First Aider (Sites/Offices)

is to:

  1. Facilities: check that adequate stocks of first aid equipment, facilities maintained and the facility location is clearly and boldly signed on site.
  2. Records: record all accidents which require treatment in the site Accident. (All Seymour-CPM staff must report all injuries however slight to the appointed first aider as soon as possible after the event and arrange that details are entered into the Accident Book and tear off slips retained in a secure location for Data protection purposes). This also includes any accidents to subcontractors or third parties who do not work for us. Witness statements should also be kept for record purposes. Control of accident books and all accident reports, used or unused, is required essential throughout the works as these are required to archived after the last entry for at least two years by law.
  3. Training: receive appropriate training to carry out the above duties and re-training where necessary. Training will last for at least four days and certifications of qualification are valid for three years. Prior to the date of expiration of a certificate, a two day refresher and re-examination are necessary.
  4. Specialised Training: be satisfied that where particular risk areas have been identified, you have received the additional specialised training to deal with these foreseeable emergencies. (e.g. confined spaces, work at height). Project Management must appoint an adequate and appropriate number of First Aider(s) for the site/workshops/offices, depending upon the hazards associated with the project/workshop/offices. These should be identified in the first aid risk assessment, which should also take account of availability of Accident and Emergency, ambulance facilities, etc. Facilities and equipment required will vary from location to location and the scope of these will be agreed by the Project Manager/Office Manager in conjunction with the Director responsible for Health and Safety based on previous experience.
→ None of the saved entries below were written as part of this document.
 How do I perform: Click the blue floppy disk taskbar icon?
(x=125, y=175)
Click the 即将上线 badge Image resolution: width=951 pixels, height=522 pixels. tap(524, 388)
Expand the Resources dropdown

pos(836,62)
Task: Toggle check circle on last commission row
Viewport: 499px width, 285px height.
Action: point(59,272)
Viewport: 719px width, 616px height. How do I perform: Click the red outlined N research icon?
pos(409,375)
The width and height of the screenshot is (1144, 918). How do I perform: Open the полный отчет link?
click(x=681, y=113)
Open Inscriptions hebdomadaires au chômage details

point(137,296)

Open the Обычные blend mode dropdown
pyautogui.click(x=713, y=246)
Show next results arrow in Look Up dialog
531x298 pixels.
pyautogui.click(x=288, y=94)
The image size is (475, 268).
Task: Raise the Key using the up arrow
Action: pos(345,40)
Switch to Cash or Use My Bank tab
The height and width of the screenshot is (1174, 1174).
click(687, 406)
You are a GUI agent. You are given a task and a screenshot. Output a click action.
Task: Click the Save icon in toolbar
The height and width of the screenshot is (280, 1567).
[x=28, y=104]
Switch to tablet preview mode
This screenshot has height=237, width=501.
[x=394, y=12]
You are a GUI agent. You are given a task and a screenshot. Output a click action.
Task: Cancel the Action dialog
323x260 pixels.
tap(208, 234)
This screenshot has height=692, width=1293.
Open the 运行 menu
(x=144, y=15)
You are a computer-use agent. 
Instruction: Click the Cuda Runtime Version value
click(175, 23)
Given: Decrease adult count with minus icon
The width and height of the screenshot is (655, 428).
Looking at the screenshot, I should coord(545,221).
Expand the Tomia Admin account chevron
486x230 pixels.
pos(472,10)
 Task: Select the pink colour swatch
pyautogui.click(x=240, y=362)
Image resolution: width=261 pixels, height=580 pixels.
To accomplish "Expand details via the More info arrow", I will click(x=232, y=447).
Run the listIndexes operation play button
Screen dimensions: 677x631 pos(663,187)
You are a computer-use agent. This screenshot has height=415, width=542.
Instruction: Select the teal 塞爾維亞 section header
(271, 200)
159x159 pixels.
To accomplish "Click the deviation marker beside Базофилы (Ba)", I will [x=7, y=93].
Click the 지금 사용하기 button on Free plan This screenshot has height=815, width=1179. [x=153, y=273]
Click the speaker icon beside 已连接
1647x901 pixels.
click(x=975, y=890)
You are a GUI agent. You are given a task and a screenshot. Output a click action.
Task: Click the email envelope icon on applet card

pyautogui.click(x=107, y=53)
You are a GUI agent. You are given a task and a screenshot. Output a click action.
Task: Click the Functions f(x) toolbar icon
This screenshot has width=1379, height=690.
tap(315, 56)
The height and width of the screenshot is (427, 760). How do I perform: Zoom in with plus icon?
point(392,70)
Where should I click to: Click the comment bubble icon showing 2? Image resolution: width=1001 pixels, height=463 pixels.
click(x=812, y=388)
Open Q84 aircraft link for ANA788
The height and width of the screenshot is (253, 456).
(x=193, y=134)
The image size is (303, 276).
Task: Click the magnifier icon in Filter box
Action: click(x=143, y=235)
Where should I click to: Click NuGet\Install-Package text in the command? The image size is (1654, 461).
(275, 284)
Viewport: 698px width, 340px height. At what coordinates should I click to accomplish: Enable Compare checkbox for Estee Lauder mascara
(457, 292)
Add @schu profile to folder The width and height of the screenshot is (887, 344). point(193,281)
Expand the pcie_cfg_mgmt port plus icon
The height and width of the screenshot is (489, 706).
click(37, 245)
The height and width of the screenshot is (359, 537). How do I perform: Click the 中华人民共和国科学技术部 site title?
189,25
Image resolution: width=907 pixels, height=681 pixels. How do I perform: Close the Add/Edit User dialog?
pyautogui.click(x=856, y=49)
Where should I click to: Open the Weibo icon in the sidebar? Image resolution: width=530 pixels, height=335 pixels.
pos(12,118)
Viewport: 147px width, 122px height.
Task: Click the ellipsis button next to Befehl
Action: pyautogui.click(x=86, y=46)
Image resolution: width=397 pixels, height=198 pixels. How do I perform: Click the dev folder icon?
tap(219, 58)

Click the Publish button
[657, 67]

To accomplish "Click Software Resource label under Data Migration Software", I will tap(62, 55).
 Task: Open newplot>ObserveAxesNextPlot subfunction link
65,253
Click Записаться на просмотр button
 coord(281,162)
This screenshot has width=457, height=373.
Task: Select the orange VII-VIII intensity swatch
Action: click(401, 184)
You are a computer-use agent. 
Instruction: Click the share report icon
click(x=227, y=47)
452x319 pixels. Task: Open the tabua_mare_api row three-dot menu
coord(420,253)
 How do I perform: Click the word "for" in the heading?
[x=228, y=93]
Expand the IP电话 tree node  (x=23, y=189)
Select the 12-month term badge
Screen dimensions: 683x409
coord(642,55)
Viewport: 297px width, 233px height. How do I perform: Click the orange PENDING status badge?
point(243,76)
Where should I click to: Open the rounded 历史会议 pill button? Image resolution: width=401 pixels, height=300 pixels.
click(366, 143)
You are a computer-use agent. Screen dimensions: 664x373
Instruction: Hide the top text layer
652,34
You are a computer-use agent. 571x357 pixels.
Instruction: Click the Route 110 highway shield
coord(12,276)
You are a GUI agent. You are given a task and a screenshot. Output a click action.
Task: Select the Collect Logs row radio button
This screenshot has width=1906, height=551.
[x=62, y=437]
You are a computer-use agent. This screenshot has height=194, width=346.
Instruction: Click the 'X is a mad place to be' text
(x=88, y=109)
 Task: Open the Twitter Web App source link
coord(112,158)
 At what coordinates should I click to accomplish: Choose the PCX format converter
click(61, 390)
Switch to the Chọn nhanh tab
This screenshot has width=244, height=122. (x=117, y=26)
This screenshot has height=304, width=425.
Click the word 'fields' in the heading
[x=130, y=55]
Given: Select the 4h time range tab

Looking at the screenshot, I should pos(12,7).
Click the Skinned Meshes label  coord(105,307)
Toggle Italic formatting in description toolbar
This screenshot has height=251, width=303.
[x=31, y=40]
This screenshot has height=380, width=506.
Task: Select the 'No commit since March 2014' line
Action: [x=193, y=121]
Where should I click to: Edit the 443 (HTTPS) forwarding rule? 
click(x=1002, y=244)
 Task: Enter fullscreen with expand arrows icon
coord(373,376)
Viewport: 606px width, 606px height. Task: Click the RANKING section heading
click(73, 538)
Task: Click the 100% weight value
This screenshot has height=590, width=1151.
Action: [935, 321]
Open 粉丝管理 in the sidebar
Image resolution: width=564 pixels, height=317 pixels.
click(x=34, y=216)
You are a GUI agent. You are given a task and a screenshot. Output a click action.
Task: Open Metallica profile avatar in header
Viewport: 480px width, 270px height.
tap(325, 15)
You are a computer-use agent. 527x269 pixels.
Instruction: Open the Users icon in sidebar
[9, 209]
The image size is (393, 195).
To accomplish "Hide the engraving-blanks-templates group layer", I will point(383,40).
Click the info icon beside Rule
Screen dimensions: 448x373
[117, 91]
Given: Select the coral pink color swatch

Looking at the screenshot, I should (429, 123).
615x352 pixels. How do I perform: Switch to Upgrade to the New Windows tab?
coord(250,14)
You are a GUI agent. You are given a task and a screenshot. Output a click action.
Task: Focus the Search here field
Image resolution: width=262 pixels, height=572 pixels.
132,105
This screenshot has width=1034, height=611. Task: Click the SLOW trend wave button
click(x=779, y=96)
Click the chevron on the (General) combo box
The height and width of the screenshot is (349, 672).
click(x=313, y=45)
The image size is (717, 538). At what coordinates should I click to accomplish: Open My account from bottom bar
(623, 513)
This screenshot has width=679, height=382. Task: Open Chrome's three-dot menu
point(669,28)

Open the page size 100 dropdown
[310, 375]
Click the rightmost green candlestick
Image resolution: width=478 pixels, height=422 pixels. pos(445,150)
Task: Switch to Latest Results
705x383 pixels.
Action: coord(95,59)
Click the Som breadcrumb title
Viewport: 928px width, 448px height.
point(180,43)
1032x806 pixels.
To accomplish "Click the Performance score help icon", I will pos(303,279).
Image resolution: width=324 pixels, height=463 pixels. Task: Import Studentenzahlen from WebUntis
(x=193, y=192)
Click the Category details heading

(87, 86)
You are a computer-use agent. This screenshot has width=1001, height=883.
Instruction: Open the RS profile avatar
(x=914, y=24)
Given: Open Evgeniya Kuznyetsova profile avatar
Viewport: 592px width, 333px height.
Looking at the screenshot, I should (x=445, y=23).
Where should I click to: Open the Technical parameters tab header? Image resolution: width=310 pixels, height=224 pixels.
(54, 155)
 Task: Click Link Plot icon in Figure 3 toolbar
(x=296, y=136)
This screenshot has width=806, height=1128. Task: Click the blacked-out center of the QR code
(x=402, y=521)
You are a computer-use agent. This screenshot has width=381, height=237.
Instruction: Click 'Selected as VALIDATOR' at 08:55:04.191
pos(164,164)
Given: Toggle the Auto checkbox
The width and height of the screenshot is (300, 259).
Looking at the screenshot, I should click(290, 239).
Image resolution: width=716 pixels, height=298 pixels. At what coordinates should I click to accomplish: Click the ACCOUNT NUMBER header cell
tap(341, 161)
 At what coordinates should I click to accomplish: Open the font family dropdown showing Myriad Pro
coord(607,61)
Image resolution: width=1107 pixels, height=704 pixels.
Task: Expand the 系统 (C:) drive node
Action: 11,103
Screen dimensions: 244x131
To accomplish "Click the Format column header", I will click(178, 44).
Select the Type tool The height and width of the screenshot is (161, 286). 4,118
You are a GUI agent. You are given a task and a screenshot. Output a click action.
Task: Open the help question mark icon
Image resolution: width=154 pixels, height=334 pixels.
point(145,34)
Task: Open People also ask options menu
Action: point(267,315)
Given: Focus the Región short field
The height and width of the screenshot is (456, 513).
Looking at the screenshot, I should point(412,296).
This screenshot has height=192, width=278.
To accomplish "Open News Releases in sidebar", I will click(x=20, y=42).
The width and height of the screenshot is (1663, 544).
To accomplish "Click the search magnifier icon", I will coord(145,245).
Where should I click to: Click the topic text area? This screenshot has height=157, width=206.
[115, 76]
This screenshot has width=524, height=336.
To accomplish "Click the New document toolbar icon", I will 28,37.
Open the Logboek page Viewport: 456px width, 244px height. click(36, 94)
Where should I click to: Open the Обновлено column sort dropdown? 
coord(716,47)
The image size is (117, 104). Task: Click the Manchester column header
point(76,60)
The risk assessment above will also aid identify facilities and equipment required.

Site Safety Supervisor

are to:

  1. Resources: discuss and agree with Project Manager the resources available in time and staff etc. to carry out the H&S duties on the project.
  2. Knowledge and Leadership: continually improve personal knowledge of H&S legislation, industry good practice and the requirements of the Seymour-CPM Management Systems. Provide visible and proactive project-wide leadership in health, safety and welfare matters.
  3. Managing: work with Seymour-CPM and Contractor supervisors/managers to implement the Construction Phase H&S Plan and secure safe organisation and execution of the works. Key actions required are:
    • plan, coordinate and direct activities so as to minimise H&S conflict between activities;
    • check that contractors are assessing the risks to their workforce and have identified the measures that will be in place to eliminate or minimise and control risks before work starts;
    • organise Seymour-CPM and contractor supervisors to secure implementation, monitoring and maintenance of the control measures required by the risk assessments and compliance with the Site Rules.
    • arrange for any required statutory inspections to be carried out and the prescribed records maintained for Seymour-CPM plant and equipment
    • complete and submit weekly monitoring reports as required;
    • arrange for accidents to be investigated and measures implemented to reduce repeat incidents
    • seek advice from Project Manager and the Directors as required
  4. Training: arrange for yourself, colleagues and contractor employees to be released and available for any required training or instruction; check the system for providing every worker with a suitable site induction is being implemented effectively and that personnel receive follow up specific instruction on their system of work.
  5. Monitoring and Review: monitor, review and discuss health, safety and welfare performance/issues with Project Management on a regular basis (preferably weekly); Attend H&S Consultation meetings. Arrange for Statutory registers are kept upto date, eg Site Register; that Seymour-CPM works/employees are covered by method statements /risk assessments and consultation with employees; monitor the H&S performance of contractors

Site Foreman / Chargehand / Ganger

are to:

  1. Knowledge: know the broad requirements of the Regulations applicable to the work on which you are engaged.
  2. Organise: organise the work and labour as directed in conjunction with the Project Manager / Contracts Manager
  3. Risk Assessment and Training: check that written Risk Assessments have been prepared and a method statement in place for any operations where a significant risk is identified and that training in safe methods of work have been provided.
  4. Supervise: manage the work so that operatives comply with and work to the safe system ofwork established.
  5. Defect Reporting: report any damage or defects in plant and equipment immediately and take out of service, and take effective measures to eliminate any hazards in their areas of work.
  6. Competency: be satisfied that all employees and apprentices under your control are competent to perform their individual tasks and are conversant with safe working practices and company procedures.
  7. Personal Protective Equipment: arrange for all employees to be issued with, use correctly and maintain personal protective equipment e.g. safety helmets, eye protectors, dust masks, as appropriate. Check that all operatives are sufficiently and suitably trained in the use of PPE issue for their use.
  8. Access and Egress: maintain access to and egress from places of work that are safe and without risks to health and safety.
  9. Monitoring – sub/contractor packages: monitor that subcontractors are working in compliance with their risk assessments /method statements /safe system of works and reviewing their H&S performance with the Project Manager / Contracts Manager
  10. Plant and Equipment: (in conjunction with the Project Manager / Contracts Manager) arrange for any required statutory inspections to be carried out and the prescribed records maintained for all plant and equipment.
  11. Monitoring and Review: monitor, review and discuss H&S performance/issues with Project Manager / Conttracts Manager on a regular basis (preferably weekly); be satisfied that Seymour-CPM works/employees are covered by method statements /risk assessments; monitor the H&S performance of contractors.

ADMINISTRATIVE PERSONNEL

Office Managers / Administrative Staff

are to:

  1. Office Safety: be responsible to the Office Manager for the organisation and supervision of the offices and welfare facilities in accordance with relevant legislation, the Company Health and Safety Policy and Health and Safety Management System.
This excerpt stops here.